CNN host Poppy Harlow recounted Gillibrand's past restrictionist stance on immigration when she was in the House of Representatives. As a representative, Gillibrand opposed amnesty and called securing the southern border a national security priority.
Gillibrand joined her fellow Democratic presidential hopefuls last month saying she didn't think unauthorized border crossings should be a criminal offense.
"It's a dramatic reversal. Why such a change of heart?" Harlow asked.
"Well, Poppy, I've answered this question about a dozen times, including on your network," Gillibrand said. "Ten years ago, I became senator for the entire state of New York, and I not only had the humility to recognize my positions were wrong, but I had the courage to lead from a new position and I've been leading on those issues for over a decade."

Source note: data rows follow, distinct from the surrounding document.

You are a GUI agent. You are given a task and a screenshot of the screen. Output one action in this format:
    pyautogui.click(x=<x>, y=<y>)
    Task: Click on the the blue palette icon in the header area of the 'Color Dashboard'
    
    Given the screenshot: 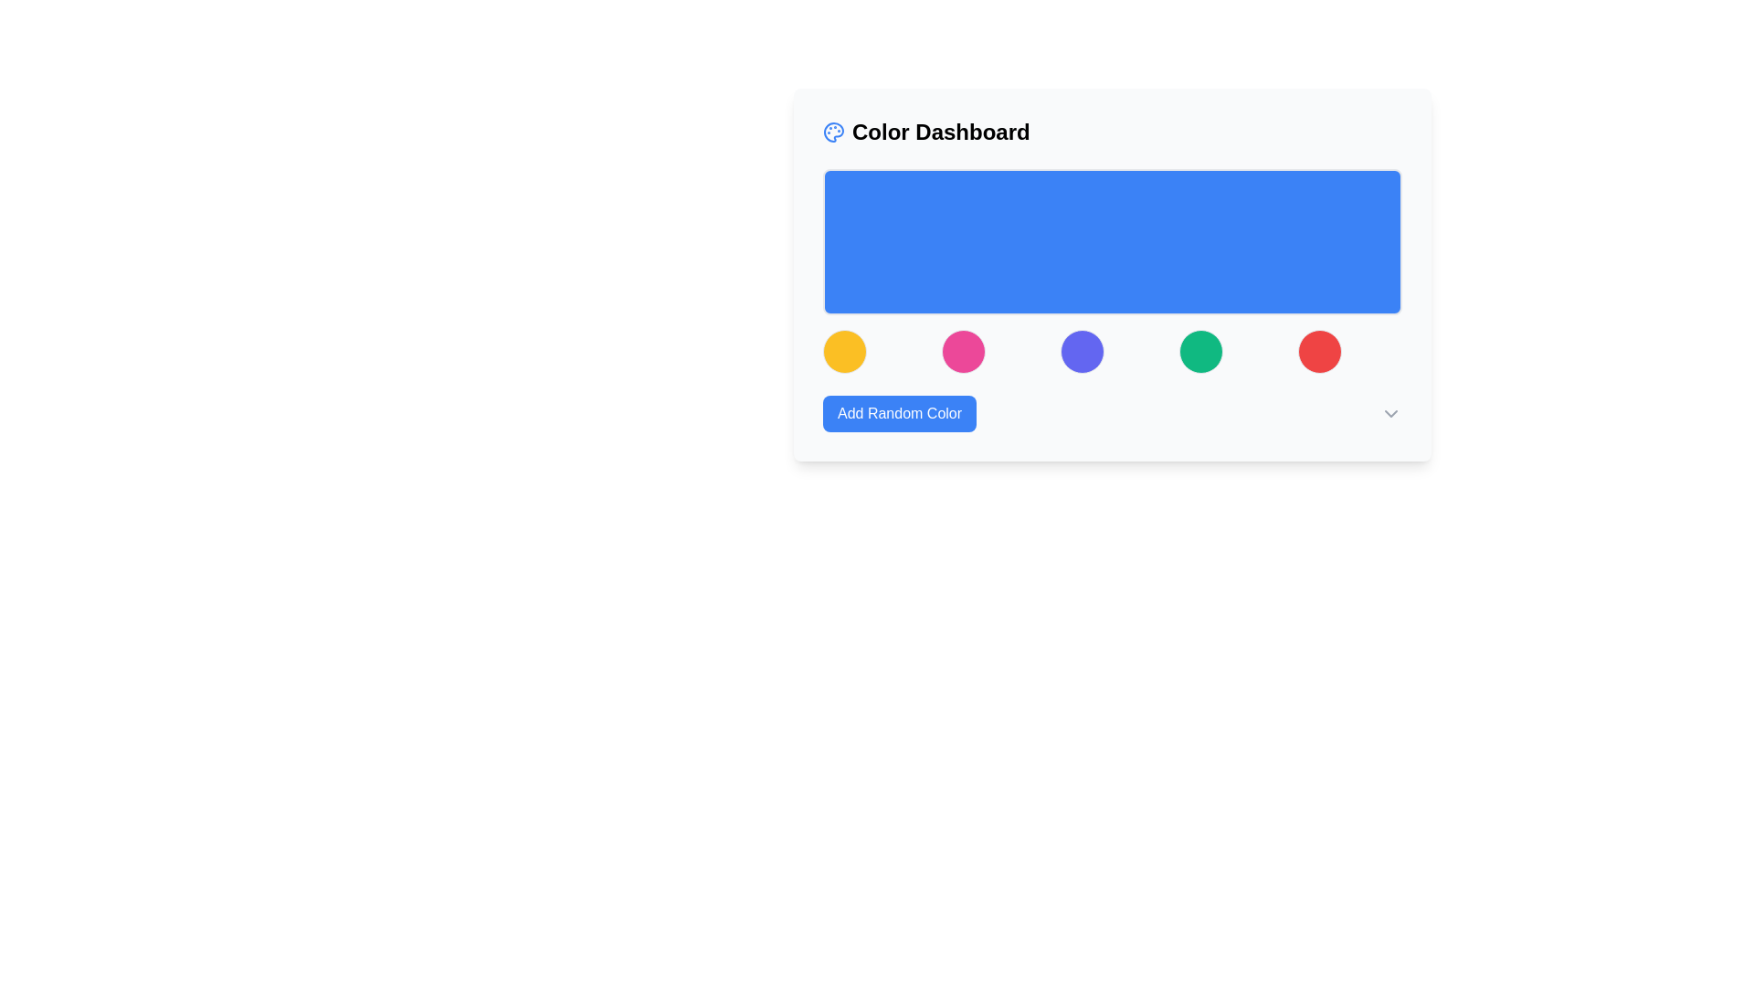 What is the action you would take?
    pyautogui.click(x=832, y=132)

She later said the U.S. needed a president who "has the humility to recognize when they're wrong" and can "change their positions."
"That's who I am, and I have the courage to actually lead from a better position and have been doing so for over a decade," she said.
Gillibrand has in the past blamed her immigration positions on the whiteness of the district she represented in Congress.
"I came from a district that was 98 percent white. We have immigrants, but not a lot of immigrants," she told 60 Minutes last year. "I hadn't really spent the time to hear those kind of stories about what's it like to worry that your dad could be taken away at any moment."
Gillibrand, now one of the most liberal members of the Senate, has apologized repeatedly for her old views but still struggled to shake questions about them during her bid for the Democratic nomination. She's also gone from being an ally of the National Rifle Association to calling it the "worst organization in this country."
MSNBC host Rachel Maddow introduced Gillibrand before an interview in January this way: "She has been on her own party's right. She has been on her own party's left."
Gillibrand went on CNN in part to promote her upcoming Rust Belt tour, where she'll attack President Donald Trump over what she calls broken promises to those who voted for him in 2016.